Task to complete:
For each record that follows, restate the text exactly and drop the pictures.

Saved data entries:
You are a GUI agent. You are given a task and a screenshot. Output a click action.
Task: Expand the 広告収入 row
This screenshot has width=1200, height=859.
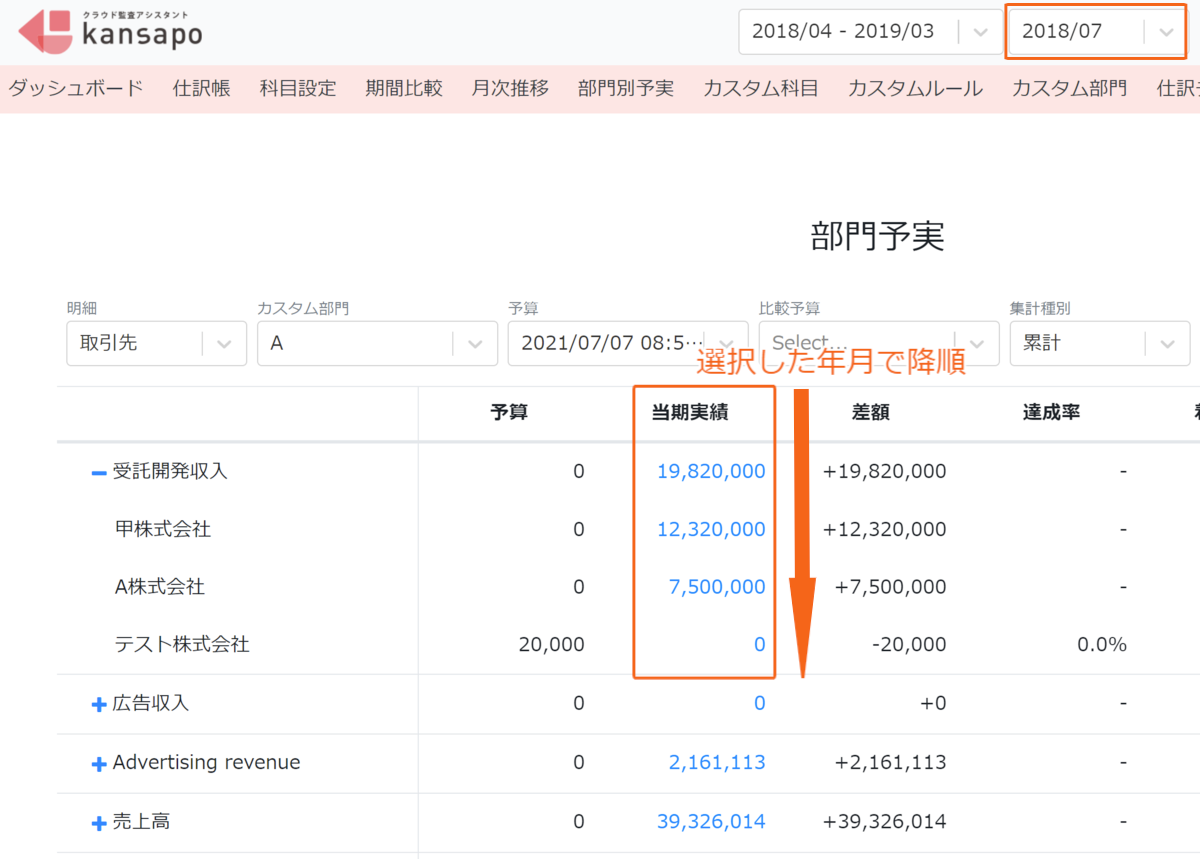pos(99,704)
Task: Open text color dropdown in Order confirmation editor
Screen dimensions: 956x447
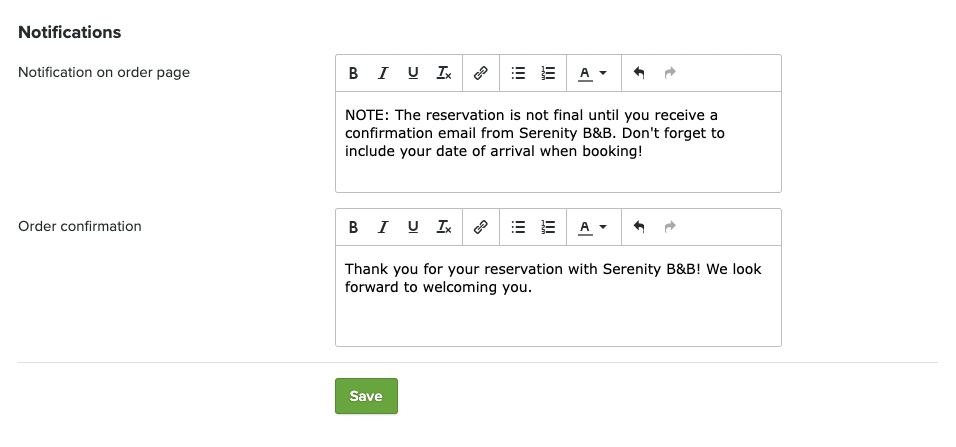Action: click(594, 227)
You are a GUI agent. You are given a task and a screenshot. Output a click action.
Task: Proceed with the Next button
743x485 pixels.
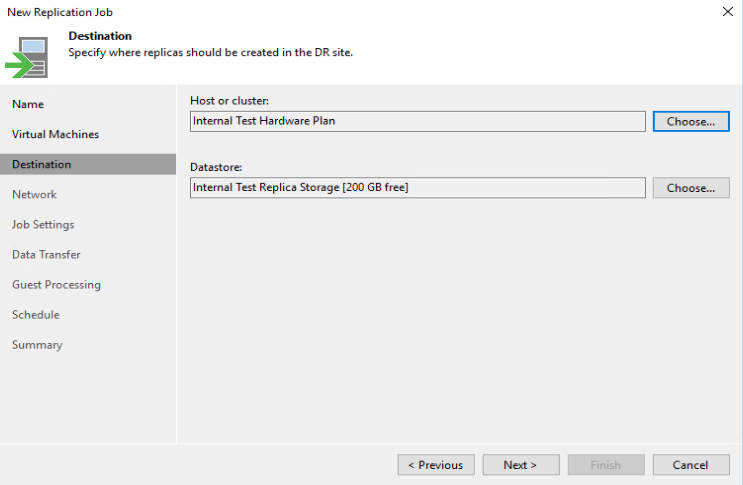pyautogui.click(x=520, y=465)
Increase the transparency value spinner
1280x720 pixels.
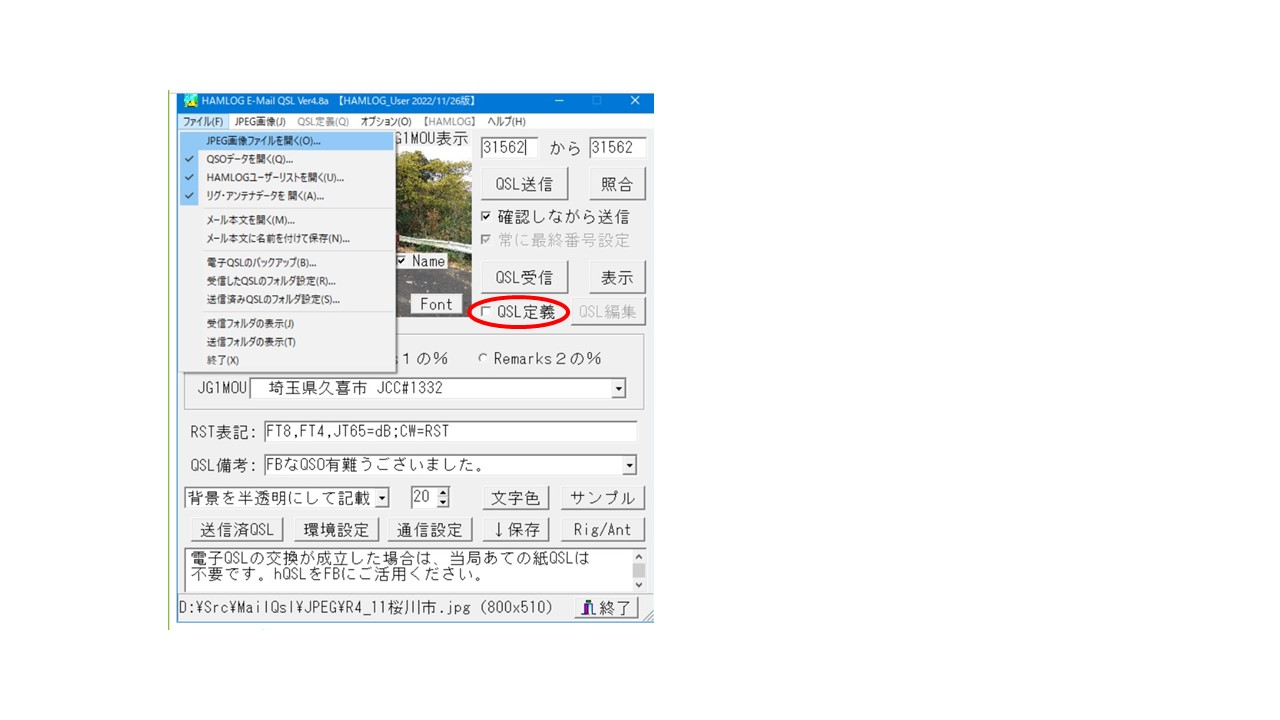pyautogui.click(x=443, y=493)
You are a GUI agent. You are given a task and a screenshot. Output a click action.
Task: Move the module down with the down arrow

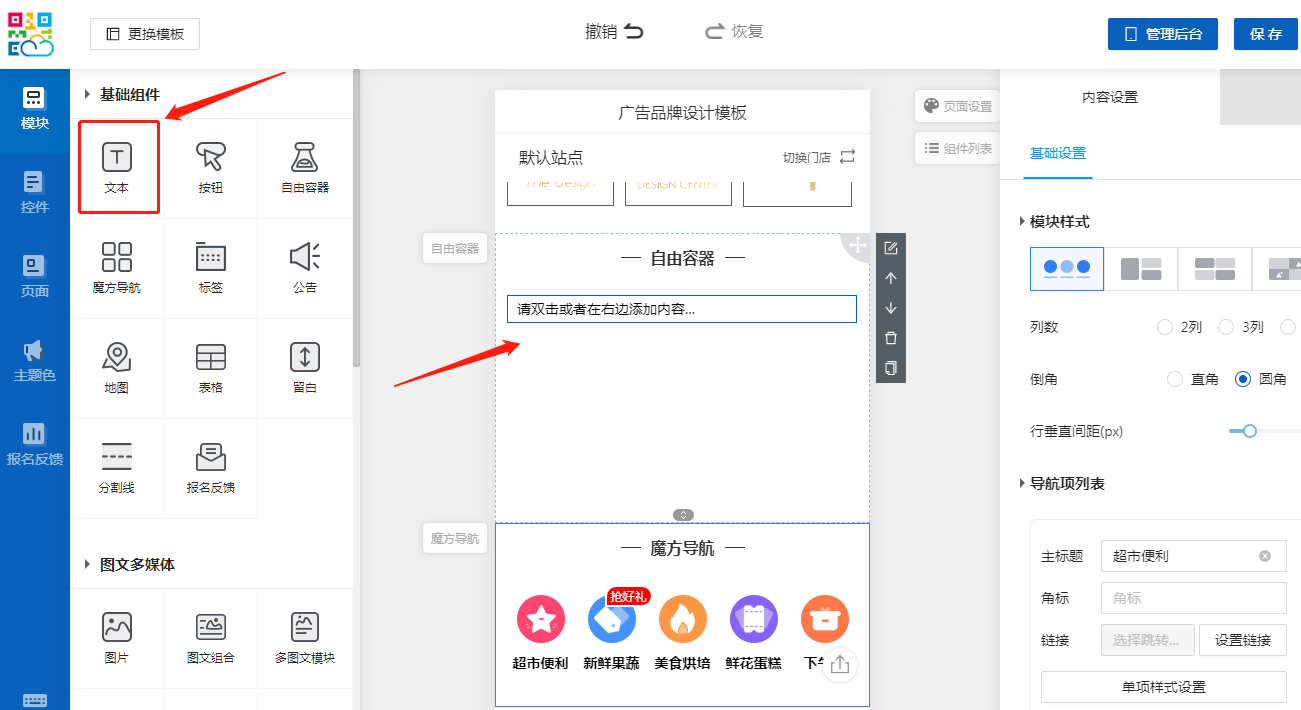tap(891, 308)
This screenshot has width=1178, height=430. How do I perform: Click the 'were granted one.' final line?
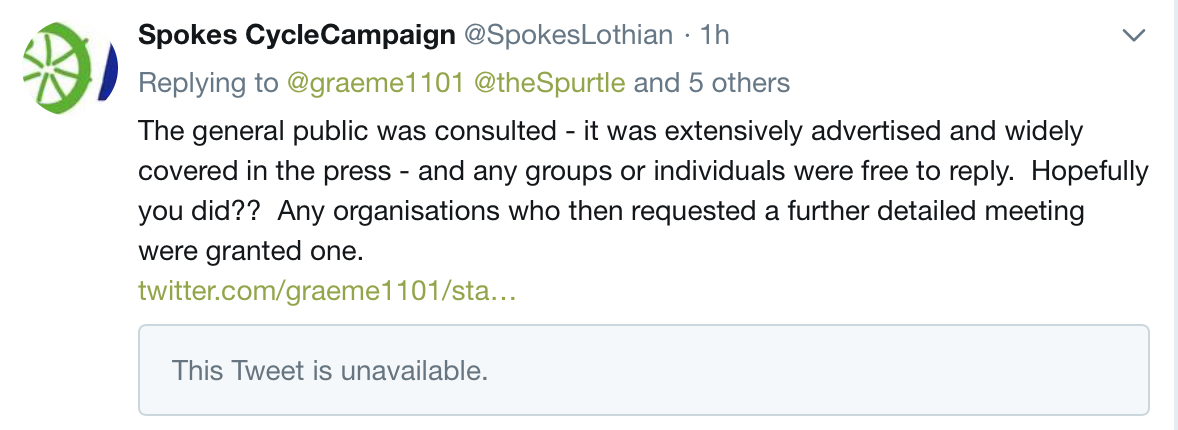tap(250, 251)
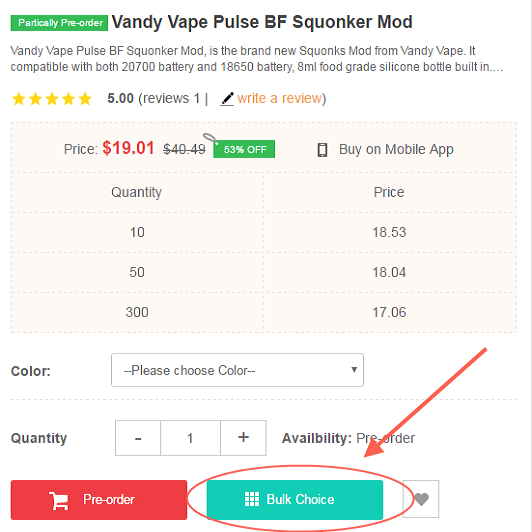Click the Color dropdown arrow
Viewport: 532px width, 532px height.
tap(354, 369)
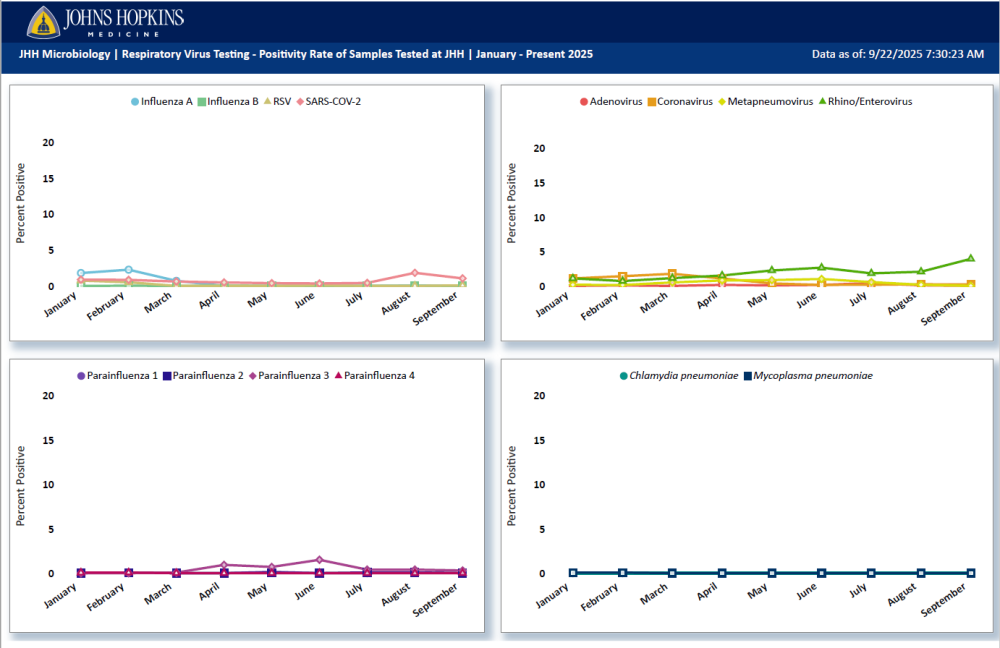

Reply:
You are a GUI agent. You are given a task and a screenshot. Output a click action.
Task: Expand the 広告収入 row
This screenshot has width=1200, height=859.
pos(99,704)
Task: Open text color dropdown in Order confirmation editor
Screen dimensions: 956x447
Action: click(594, 227)
You are a GUI agent. You are given a task and a screenshot. Output a click action.
Task: Proceed with the Next button
743x485 pixels.
pyautogui.click(x=520, y=465)
Increase the transparency value spinner
1280x720 pixels.
pyautogui.click(x=443, y=493)
You are a GUI agent. You are given a task and a screenshot. Output a click action.
Task: Move the module down with the down arrow

tap(891, 308)
This screenshot has width=1178, height=430. How do I perform: Click the 'were granted one.' final line?
tap(250, 251)
Click the Color dropdown arrow
Viewport: 532px width, 532px height.
tap(354, 369)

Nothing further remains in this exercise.